[Stored data]
★ ★ ★ ★ ★ ★ ★
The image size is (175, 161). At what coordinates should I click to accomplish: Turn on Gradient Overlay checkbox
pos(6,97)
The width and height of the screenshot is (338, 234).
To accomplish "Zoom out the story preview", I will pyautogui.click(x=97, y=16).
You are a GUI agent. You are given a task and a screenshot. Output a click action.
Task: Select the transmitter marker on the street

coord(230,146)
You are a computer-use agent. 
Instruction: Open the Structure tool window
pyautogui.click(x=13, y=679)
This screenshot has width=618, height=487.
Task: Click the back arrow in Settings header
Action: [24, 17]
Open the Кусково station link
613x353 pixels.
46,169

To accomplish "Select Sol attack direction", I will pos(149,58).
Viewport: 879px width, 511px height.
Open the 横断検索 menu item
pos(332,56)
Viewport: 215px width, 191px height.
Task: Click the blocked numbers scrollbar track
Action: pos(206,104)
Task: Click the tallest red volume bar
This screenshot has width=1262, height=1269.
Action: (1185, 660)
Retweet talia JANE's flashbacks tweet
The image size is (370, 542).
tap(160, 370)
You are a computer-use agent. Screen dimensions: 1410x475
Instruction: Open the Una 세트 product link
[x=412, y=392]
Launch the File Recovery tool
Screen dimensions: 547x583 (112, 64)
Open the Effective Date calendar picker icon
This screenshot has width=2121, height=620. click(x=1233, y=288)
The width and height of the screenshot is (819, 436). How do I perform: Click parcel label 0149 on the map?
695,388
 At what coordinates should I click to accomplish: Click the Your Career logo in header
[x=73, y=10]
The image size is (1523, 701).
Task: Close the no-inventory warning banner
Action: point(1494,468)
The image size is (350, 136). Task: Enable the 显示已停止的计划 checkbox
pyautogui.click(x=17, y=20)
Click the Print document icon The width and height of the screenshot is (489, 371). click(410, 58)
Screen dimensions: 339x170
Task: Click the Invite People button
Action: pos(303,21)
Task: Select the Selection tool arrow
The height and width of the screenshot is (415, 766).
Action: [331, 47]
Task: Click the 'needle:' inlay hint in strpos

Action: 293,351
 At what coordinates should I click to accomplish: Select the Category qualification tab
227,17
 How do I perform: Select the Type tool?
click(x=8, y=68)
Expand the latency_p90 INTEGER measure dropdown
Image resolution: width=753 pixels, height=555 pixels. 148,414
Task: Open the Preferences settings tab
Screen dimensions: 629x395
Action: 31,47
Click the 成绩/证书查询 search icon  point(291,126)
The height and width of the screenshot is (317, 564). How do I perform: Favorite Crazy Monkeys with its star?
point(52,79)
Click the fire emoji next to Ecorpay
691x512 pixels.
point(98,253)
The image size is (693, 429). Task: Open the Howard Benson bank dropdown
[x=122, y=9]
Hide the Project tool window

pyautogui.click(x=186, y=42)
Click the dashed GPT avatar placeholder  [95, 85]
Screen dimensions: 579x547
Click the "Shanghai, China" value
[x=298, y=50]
★ ★ ★ ★ ★ ★ ★
[Work to be completed] Take the entries and copy them out exactly.

[Written solution]
The image size is (175, 161). At what coordinates should I click to accomplish: Turn on Gradient Overlay checkbox
pos(6,97)
The width and height of the screenshot is (338, 234).
To accomplish "Zoom out the story preview", I will pyautogui.click(x=97, y=16).
You are a GUI agent. You are given a task and a screenshot. Output a click action.
Task: Select the transmitter marker on the street

coord(230,146)
You are a computer-use agent. 
Instruction: Open the Structure tool window
pyautogui.click(x=13, y=679)
This screenshot has width=618, height=487.
Task: Click the back arrow in Settings header
Action: [24, 17]
Open the Кусково station link
613x353 pixels.
46,169

To accomplish "Select Sol attack direction", I will pos(149,58).
Viewport: 879px width, 511px height.
Open the 横断検索 menu item
pos(332,56)
Viewport: 215px width, 191px height.
Task: Click the blocked numbers scrollbar track
Action: pos(206,104)
Task: Click the tallest red volume bar
This screenshot has width=1262, height=1269.
Action: (1185, 660)
Retweet talia JANE's flashbacks tweet
The image size is (370, 542).
tap(160, 370)
You are a computer-use agent. Screen dimensions: 1410x475
Instruction: Open the Una 세트 product link
[x=412, y=392]
Launch the File Recovery tool
Screen dimensions: 547x583 (112, 64)
Open the Effective Date calendar picker icon
This screenshot has width=2121, height=620. click(x=1233, y=288)
The width and height of the screenshot is (819, 436). How do I perform: Click parcel label 0149 on the map?
695,388
 At what coordinates should I click to accomplish: Click the Your Career logo in header
[x=73, y=10]
The image size is (1523, 701).
Task: Close the no-inventory warning banner
Action: point(1494,468)
The image size is (350, 136). Task: Enable the 显示已停止的计划 checkbox
pyautogui.click(x=17, y=20)
Click the Print document icon The width and height of the screenshot is (489, 371). click(410, 58)
Screen dimensions: 339x170
Task: Click the Invite People button
Action: pos(303,21)
Task: Select the Selection tool arrow
The height and width of the screenshot is (415, 766).
Action: [331, 47]
Task: Click the 'needle:' inlay hint in strpos

Action: 293,351
 At what coordinates should I click to accomplish: Select the Category qualification tab
227,17
 How do I perform: Select the Type tool?
click(x=8, y=68)
Expand the latency_p90 INTEGER measure dropdown
Image resolution: width=753 pixels, height=555 pixels. 148,414
Task: Open the Preferences settings tab
Screen dimensions: 629x395
Action: 31,47
Click the 成绩/证书查询 search icon  point(291,126)
The height and width of the screenshot is (317, 564). How do I perform: Favorite Crazy Monkeys with its star?
point(52,79)
Click the fire emoji next to Ecorpay
691x512 pixels.
point(98,253)
The image size is (693, 429). Task: Open the Howard Benson bank dropdown
[x=122, y=9]
Hide the Project tool window

pyautogui.click(x=186, y=42)
Click the dashed GPT avatar placeholder  [95, 85]
Screen dimensions: 579x547
Click the "Shanghai, China" value
[x=298, y=50]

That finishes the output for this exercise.